Prep a double batch of vegan Italian dressing. You may not need the entire double batch, depending on how dressed you like your salad.
2 batches Vegan Italian dressing
Wash, dry and chop Romaine hearts. Add the chopped lettuce to a large mixing or salad bowl.
8 cups Romaine lettuce
Dice tomato; I like to halve or quarter cherry tomatoes, but any tomato can work.
1 cup tomato
Drain a can of artichoke hearts and dice some.
¾ cup artichoke
Chop cucumber and slice or dice red onion. For photos I sliced the red onion but diced is more practical to eat.
¾ cup cucumber, ½ cup red onion
If using, drain a can of sliced black olives and measure some out.
½ cup black olives
If using, strain the liquid from a few pepperoncini peppers; one or two per person (or however you want). Give the peppers a squeeze to release liquid inside.
Cook pasta according to package directions. Drain the cooking water and rinse your pasta immediately under cold water. This stops the cooking process and cools the pasta.
375 grams pasta
Add pasta to a large mixing bowl.
Drain and rinse a can of chickpeas and add to the pasta.
2 cups chickpeas
Dice tomato; I like to halve or quarter cherry tomatoes, but any tomato can work.
1 cup tomato
Drain a can of artichoke hearts and dice some.
¾ cup artichoke
Chop cucumber and slice or dice red onion. For photos I sliced the red onion but diced it is more practical to eat.
¾ cup cucumber, ½ cup red onion
If using, drain a can of sliced black olives and measure some out.
½ cup black olives
If using, strain the liquid from a few pepperoncini peppers; one or two per person (or however you want). Give the peppers a squeeze to release liquid inside.
Add the prepped tomato, artichoke, cucumber, red onion and olive to your pasta.
Toss with salad dressing and serve cold.
Optional to serve with a sprinkle of vegan Parmesan cheese and/ or pepperoncini peppers.

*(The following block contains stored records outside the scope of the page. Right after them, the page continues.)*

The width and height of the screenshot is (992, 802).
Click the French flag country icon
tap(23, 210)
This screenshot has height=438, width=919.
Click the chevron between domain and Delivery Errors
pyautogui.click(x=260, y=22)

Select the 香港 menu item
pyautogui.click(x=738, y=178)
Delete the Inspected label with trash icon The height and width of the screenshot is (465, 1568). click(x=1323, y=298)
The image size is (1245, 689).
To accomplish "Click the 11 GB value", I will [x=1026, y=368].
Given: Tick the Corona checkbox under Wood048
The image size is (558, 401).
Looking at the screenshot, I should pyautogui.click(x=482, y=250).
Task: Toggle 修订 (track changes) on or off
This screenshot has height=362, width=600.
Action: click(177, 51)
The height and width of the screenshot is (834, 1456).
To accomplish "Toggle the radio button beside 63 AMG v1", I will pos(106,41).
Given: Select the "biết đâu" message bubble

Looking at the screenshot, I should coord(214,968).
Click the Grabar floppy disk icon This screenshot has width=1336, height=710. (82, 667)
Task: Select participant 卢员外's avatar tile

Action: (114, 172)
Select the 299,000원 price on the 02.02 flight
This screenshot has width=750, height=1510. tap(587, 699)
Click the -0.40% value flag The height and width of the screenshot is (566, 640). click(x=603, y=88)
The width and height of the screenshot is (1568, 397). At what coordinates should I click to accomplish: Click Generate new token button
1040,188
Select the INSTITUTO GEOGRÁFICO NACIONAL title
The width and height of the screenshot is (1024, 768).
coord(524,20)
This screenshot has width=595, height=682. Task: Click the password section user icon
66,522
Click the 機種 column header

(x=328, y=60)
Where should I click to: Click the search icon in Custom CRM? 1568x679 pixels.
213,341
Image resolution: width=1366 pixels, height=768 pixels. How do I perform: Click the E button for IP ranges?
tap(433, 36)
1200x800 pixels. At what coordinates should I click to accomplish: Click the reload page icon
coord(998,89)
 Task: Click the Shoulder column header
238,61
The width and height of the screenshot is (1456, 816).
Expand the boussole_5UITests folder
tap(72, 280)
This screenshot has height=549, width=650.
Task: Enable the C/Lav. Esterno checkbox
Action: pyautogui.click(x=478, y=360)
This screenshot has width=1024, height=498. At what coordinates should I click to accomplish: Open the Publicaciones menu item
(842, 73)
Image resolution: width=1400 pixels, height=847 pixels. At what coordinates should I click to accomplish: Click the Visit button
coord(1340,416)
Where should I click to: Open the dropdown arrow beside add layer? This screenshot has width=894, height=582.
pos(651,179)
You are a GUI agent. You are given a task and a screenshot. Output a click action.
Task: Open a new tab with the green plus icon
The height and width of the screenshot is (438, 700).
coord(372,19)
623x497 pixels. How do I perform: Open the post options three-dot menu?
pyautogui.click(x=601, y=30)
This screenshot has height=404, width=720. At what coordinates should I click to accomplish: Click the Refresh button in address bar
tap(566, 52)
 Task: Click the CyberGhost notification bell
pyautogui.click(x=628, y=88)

Refrigerate leftovers in an airtight container for up to a week.
Notes
Accuracy of nutrition information cannot be guaranteed (certain ingredients may not have all nutrients listed in the database); amounts may vary (and will vary depending on brands of ingredients used); all nutrition fact values rounded to the nearest whole number.Nutrient analysis for lettuce salad only. Pasta salad also makes enough for 6 servings but contains a unique nutrient profile.